> _WRITTEN INSTRUCTION_
Turn the lines below into a numbered list, starting with the line that contains "Click the red stop-hand" and going on through the line that contains "coord(527,52)", and leave out any blank lines. Include only those lines.
======== SUPPLIED RECORDS
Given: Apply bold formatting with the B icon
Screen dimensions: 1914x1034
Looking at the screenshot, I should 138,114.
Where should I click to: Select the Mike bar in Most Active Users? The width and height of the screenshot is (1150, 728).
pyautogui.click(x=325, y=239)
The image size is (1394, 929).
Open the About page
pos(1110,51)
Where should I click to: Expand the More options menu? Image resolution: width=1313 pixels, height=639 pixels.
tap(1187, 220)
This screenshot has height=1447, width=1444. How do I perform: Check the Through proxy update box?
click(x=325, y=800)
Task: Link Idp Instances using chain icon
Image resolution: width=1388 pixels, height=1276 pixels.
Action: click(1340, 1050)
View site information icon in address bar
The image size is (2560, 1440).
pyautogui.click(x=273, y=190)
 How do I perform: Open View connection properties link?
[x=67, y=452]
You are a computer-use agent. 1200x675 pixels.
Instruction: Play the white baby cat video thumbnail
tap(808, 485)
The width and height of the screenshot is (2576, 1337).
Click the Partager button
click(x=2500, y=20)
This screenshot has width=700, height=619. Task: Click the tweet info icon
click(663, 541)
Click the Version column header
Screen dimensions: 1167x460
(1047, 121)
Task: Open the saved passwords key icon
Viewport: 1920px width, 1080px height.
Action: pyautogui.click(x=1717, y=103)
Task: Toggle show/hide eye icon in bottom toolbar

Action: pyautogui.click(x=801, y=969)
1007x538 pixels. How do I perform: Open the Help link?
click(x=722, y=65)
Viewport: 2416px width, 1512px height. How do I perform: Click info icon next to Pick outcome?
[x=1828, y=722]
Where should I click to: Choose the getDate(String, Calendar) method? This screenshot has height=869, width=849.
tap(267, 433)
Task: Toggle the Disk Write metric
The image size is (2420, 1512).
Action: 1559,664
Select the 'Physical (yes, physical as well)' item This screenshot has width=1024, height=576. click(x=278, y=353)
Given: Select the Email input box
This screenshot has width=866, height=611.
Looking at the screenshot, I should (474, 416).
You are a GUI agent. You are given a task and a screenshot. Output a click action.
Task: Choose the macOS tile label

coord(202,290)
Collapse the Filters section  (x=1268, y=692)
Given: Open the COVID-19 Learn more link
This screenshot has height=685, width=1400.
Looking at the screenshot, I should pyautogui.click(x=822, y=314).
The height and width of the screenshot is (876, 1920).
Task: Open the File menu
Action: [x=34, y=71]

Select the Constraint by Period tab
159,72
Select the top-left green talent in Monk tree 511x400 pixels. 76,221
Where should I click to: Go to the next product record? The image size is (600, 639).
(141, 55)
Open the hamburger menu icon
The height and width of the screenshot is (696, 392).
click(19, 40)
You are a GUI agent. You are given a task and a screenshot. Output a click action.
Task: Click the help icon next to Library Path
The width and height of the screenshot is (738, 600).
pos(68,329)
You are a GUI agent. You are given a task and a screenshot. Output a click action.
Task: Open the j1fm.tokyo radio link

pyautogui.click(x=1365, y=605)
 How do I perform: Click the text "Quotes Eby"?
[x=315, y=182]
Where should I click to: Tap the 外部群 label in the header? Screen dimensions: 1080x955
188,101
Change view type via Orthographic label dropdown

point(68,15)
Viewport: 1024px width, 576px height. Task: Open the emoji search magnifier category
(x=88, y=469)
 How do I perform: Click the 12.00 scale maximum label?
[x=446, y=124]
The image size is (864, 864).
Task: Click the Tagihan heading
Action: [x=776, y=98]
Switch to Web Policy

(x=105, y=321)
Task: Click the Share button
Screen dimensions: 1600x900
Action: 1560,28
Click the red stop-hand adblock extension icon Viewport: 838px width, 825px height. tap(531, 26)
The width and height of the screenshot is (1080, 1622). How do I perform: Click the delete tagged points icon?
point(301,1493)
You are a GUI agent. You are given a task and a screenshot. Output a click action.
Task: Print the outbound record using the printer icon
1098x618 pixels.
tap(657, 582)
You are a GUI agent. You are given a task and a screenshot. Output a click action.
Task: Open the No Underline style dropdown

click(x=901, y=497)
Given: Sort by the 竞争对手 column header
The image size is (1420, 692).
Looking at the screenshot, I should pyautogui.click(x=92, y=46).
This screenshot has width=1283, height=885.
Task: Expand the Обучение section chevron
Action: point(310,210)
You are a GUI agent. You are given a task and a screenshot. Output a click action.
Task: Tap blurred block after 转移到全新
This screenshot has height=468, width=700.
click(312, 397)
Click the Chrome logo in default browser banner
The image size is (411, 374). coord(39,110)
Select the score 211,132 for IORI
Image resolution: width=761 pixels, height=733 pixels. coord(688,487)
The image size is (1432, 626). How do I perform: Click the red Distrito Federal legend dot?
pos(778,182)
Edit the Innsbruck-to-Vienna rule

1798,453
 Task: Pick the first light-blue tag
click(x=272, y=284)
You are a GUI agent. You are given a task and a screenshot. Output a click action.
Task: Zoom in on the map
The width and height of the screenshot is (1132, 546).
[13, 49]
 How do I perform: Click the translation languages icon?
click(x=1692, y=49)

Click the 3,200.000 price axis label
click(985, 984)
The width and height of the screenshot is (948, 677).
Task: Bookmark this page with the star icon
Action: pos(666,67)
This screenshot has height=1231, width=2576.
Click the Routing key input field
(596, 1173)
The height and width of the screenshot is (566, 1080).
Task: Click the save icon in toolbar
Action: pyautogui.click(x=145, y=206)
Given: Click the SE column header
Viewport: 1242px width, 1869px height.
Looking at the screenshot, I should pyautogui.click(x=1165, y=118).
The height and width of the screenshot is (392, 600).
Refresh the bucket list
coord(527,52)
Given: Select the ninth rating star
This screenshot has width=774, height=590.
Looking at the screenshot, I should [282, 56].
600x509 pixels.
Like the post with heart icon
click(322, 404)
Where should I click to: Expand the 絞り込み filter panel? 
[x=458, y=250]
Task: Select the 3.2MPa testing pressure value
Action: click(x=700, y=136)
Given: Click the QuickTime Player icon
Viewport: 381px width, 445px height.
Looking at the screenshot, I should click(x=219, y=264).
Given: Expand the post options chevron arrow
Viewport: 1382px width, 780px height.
================
> _COMPLETE RESPONSE_
1. Click the red stop-hand adblock extension icon Viewport: 838px width, 825px height. tap(531, 26)
2. The width and height of the screenshot is (1080, 1622). How do I perform: Click the delete tagged points icon?
3. point(301,1493)
4. You are a GUI agent. You are given a task and a screenshot. Output a click action.
5. Task: Print the outbound record using the printer icon
6. 1098x618 pixels.
7. tap(657, 582)
8. You are a GUI agent. You are given a task and a screenshot. Output a click action.
9. Task: Open the No Underline style dropdown
10. click(x=901, y=497)
11. Given: Sort by the 竞争对手 column header
12. The image size is (1420, 692).
13. Looking at the screenshot, I should pyautogui.click(x=92, y=46).
14. This screenshot has width=1283, height=885.
15. Task: Expand the Обучение section chevron
16. Action: point(310,210)
17. You are a GUI agent. You are given a task and a screenshot. Output a click action.
18. Task: Tap blurred block after 转移到全新
19. This screenshot has height=468, width=700.
20. click(312, 397)
21. Click the Chrome logo in default browser banner
22. The image size is (411, 374). coord(39,110)
23. Select the score 211,132 for IORI
24. Image resolution: width=761 pixels, height=733 pixels. coord(688,487)
25. The image size is (1432, 626). How do I perform: Click the red Distrito Federal legend dot?
26. pos(778,182)
27. Edit the Innsbruck-to-Vienna rule
28. 1798,453
29.  Task: Pick the first light-blue tag
30. click(x=272, y=284)
31. You are a GUI agent. You are given a task and a screenshot. Output a click action.
32. Task: Zoom in on the map
33. The width and height of the screenshot is (1132, 546).
34. [13, 49]
35.  How do I perform: Click the translation languages icon?
36. click(x=1692, y=49)
37. Click the 3,200.000 price axis label
38. click(985, 984)
39. The width and height of the screenshot is (948, 677).
40. Task: Bookmark this page with the star icon
41. Action: pos(666,67)
42. This screenshot has height=1231, width=2576.
43. Click the Routing key input field
44. (596, 1173)
45. The height and width of the screenshot is (566, 1080).
46. Task: Click the save icon in toolbar
47. Action: pyautogui.click(x=145, y=206)
48. Given: Click the SE column header
49. Viewport: 1242px width, 1869px height.
50. Looking at the screenshot, I should pyautogui.click(x=1165, y=118).
51. The height and width of the screenshot is (392, 600).
52. Refresh the bucket list
53. coord(527,52)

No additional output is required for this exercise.